GOAL OF THE EXERCISE: What lines in the records include the string "chevron"? Return each one.

Recorded data

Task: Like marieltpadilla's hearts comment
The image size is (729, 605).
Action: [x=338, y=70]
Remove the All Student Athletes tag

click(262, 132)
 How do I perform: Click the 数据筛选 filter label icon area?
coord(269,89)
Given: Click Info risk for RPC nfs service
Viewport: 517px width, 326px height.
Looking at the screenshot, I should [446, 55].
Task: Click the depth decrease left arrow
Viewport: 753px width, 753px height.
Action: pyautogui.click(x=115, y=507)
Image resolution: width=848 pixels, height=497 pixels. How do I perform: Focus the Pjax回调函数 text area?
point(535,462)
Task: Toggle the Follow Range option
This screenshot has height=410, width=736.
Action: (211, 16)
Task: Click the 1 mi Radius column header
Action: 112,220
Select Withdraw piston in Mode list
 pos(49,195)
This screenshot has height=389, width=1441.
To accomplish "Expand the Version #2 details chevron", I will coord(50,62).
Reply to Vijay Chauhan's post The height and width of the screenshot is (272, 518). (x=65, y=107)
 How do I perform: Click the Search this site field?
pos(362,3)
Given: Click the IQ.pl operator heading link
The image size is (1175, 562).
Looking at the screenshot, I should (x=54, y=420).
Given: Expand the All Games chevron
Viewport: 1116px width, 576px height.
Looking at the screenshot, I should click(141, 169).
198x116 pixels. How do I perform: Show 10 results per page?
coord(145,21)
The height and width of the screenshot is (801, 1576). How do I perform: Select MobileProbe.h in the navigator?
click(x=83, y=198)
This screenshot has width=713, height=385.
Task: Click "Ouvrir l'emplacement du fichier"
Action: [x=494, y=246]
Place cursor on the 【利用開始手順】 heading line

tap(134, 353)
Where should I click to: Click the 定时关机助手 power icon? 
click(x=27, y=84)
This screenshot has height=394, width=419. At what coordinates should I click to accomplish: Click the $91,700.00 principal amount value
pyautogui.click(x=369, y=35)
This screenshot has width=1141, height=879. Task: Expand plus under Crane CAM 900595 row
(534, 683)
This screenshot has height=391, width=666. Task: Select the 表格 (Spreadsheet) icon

OUTPUT OF THE TASK:
To accomplish "Expand the Version #2 details chevron", I will coord(50,62).
Given: Expand the All Games chevron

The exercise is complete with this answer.